### [Work instructions]
Your answer must be every line of the data below that holds the string "computer", copied exactly.

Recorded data
=== Section Start ===
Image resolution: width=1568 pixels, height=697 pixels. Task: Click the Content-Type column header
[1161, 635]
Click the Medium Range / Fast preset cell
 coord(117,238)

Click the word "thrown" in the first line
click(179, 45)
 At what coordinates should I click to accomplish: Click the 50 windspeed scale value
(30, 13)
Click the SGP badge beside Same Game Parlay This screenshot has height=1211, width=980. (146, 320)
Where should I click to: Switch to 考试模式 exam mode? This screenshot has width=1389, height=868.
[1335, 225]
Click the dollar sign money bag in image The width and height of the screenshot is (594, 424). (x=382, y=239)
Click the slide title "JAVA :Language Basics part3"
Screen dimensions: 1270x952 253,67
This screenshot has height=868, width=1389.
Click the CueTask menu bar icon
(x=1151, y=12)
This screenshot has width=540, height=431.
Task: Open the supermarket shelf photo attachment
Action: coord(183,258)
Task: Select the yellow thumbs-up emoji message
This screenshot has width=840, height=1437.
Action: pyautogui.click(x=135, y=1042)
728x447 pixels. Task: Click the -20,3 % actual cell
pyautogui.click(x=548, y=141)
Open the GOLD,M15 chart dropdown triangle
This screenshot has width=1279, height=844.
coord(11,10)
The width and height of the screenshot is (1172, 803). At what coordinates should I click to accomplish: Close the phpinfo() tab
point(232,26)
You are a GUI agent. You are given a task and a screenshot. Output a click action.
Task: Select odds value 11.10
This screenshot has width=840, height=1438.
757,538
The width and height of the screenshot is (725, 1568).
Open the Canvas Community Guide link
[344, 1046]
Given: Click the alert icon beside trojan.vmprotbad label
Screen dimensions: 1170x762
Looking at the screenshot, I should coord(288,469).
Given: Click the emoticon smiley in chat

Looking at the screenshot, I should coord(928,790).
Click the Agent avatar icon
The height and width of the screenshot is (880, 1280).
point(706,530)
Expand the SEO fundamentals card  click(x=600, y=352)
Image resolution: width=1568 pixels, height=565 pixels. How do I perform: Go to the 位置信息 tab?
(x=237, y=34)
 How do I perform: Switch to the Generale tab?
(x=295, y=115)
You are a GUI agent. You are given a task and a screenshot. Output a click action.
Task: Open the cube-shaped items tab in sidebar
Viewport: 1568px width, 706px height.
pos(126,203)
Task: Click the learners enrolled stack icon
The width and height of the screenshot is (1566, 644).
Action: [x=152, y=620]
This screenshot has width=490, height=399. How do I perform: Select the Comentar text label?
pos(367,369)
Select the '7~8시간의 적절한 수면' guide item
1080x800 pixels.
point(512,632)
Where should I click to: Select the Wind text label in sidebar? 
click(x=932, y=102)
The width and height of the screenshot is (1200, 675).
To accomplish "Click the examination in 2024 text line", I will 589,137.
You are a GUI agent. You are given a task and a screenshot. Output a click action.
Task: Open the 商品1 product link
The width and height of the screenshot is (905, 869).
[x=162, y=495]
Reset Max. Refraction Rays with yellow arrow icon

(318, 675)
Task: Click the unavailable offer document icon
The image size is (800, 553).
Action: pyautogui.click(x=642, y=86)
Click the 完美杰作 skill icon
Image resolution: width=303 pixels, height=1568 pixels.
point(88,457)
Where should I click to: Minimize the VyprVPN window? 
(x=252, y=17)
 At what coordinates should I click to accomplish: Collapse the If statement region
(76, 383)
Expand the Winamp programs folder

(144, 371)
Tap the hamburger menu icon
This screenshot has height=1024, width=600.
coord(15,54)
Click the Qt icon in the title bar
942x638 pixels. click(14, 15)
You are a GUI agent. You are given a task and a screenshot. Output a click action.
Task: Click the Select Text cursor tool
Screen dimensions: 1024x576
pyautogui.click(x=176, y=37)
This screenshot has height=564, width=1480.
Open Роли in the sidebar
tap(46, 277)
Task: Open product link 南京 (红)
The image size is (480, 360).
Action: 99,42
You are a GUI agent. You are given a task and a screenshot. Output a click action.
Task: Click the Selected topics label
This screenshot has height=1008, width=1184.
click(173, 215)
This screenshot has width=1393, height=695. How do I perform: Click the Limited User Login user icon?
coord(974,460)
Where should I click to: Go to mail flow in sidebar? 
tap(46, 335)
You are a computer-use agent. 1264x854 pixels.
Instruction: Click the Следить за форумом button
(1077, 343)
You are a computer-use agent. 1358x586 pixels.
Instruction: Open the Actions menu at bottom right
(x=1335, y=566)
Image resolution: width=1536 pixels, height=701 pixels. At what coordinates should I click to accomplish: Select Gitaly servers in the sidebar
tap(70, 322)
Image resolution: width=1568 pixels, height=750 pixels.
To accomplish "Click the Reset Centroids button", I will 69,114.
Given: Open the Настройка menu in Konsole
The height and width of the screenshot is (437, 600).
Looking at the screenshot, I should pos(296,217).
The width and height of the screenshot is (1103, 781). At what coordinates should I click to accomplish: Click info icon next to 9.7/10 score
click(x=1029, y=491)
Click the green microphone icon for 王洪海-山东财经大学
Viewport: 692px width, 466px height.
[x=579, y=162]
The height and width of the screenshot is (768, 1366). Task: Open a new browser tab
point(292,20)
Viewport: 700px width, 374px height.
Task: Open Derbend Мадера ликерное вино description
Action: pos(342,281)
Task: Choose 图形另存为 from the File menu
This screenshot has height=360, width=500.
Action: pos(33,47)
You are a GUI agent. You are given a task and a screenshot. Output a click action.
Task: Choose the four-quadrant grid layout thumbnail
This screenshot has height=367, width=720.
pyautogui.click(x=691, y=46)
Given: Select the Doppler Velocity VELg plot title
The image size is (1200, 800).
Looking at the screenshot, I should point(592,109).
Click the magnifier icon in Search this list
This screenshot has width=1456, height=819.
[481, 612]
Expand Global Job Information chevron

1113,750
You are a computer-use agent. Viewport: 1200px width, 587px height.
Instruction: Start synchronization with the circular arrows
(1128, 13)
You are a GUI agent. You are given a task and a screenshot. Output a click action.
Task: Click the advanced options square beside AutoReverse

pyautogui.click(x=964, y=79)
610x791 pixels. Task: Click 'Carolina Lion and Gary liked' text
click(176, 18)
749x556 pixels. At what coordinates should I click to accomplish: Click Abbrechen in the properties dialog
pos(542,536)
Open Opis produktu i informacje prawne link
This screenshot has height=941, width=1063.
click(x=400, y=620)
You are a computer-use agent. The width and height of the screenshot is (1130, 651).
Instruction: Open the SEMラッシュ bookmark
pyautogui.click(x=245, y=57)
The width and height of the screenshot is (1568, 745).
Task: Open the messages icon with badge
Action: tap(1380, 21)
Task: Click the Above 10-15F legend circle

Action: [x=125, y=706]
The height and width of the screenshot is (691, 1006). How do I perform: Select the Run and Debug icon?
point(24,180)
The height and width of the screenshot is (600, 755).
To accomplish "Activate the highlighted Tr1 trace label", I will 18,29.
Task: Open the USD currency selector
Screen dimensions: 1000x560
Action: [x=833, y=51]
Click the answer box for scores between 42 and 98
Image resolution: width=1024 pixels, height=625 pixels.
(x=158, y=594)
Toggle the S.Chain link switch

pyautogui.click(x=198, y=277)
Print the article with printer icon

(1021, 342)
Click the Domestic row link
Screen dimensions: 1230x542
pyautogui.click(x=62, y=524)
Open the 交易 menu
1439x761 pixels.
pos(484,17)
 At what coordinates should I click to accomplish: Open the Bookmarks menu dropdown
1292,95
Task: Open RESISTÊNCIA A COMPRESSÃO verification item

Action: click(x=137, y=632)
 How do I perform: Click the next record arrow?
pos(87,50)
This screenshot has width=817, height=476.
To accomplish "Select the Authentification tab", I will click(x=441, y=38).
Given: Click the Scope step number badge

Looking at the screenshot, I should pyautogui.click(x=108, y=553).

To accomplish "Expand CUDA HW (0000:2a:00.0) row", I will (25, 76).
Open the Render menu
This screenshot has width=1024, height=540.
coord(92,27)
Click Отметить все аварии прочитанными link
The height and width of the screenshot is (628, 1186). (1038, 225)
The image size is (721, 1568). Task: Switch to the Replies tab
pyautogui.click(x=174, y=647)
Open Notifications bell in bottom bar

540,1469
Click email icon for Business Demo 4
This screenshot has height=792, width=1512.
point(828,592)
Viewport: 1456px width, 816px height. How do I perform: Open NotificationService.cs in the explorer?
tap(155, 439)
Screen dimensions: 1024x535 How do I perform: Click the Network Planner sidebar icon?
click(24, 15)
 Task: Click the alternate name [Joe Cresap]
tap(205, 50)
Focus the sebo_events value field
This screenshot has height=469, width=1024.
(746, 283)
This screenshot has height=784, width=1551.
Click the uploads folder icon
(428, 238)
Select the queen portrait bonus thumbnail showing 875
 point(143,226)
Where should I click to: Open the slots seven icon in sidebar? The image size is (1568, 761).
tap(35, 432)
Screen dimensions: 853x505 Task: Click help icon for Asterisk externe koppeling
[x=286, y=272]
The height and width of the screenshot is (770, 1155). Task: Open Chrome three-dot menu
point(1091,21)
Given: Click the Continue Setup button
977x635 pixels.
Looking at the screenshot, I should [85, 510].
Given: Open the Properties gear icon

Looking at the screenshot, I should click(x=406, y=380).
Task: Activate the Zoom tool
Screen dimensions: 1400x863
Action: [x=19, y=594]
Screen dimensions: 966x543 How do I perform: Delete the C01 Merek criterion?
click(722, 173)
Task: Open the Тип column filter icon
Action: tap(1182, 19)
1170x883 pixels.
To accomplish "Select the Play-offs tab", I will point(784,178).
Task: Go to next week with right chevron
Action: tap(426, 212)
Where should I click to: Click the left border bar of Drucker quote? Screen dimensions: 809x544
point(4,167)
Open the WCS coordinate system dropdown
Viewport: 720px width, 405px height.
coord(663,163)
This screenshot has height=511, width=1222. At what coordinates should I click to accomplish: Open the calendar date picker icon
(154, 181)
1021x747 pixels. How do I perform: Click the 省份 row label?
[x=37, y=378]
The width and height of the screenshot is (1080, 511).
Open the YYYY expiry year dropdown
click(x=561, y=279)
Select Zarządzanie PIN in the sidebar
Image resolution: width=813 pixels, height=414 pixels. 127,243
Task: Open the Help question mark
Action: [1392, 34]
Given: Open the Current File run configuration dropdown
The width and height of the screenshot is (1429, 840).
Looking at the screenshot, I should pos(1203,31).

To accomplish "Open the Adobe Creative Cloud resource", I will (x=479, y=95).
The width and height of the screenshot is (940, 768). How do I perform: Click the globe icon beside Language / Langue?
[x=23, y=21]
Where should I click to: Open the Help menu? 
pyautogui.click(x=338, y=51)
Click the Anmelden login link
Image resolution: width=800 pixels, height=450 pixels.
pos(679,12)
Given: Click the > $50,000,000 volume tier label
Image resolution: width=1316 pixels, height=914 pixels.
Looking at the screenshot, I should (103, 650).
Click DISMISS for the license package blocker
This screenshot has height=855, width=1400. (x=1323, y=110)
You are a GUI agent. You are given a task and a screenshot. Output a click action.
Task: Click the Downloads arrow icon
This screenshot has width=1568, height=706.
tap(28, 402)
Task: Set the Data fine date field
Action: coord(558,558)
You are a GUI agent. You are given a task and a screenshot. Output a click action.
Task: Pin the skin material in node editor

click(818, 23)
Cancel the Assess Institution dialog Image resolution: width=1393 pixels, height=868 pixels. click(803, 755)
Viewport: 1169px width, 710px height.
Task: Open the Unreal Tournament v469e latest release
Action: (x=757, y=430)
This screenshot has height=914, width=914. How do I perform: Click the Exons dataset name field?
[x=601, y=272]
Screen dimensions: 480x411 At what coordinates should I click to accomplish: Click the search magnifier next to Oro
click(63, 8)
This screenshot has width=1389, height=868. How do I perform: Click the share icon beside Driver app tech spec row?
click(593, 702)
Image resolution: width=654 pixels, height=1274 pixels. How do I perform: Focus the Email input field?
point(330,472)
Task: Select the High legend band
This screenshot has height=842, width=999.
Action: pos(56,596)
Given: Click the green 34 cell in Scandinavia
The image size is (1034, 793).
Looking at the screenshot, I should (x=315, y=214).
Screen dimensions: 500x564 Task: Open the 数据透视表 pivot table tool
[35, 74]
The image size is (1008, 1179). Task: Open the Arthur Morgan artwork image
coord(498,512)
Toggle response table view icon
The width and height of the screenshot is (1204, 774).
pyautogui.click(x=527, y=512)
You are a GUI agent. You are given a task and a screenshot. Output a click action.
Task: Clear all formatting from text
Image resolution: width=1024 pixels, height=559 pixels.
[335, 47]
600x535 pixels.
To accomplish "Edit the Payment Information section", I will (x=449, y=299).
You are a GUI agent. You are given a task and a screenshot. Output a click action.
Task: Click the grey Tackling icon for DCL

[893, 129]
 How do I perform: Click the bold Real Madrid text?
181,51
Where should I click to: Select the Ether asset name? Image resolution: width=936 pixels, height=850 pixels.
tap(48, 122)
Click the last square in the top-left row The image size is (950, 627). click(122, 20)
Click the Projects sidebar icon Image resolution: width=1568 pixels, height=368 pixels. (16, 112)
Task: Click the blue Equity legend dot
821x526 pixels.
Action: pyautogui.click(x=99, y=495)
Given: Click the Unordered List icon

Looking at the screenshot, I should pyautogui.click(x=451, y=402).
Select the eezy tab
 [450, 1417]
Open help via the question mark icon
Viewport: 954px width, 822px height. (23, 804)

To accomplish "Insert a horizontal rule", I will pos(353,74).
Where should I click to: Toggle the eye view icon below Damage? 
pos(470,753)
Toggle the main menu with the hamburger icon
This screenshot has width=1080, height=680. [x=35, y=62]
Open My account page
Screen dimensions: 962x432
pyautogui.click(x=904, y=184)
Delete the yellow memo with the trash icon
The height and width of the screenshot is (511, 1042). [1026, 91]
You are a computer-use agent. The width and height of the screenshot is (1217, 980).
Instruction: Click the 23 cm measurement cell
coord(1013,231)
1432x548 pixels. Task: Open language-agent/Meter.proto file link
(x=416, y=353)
=== Section End ===
### [Result of this exercise]
You are a computer-use agent. 1264x854 pixels.
You are a computer-use agent. 1358x586 pixels.
You are a computer-use agent. Viewport: 1200px width, 587px height.
You are a computer-use agent. The width and height of the screenshot is (1130, 651).
You are a computer-use agent. The width and height of the screenshot is (1217, 980).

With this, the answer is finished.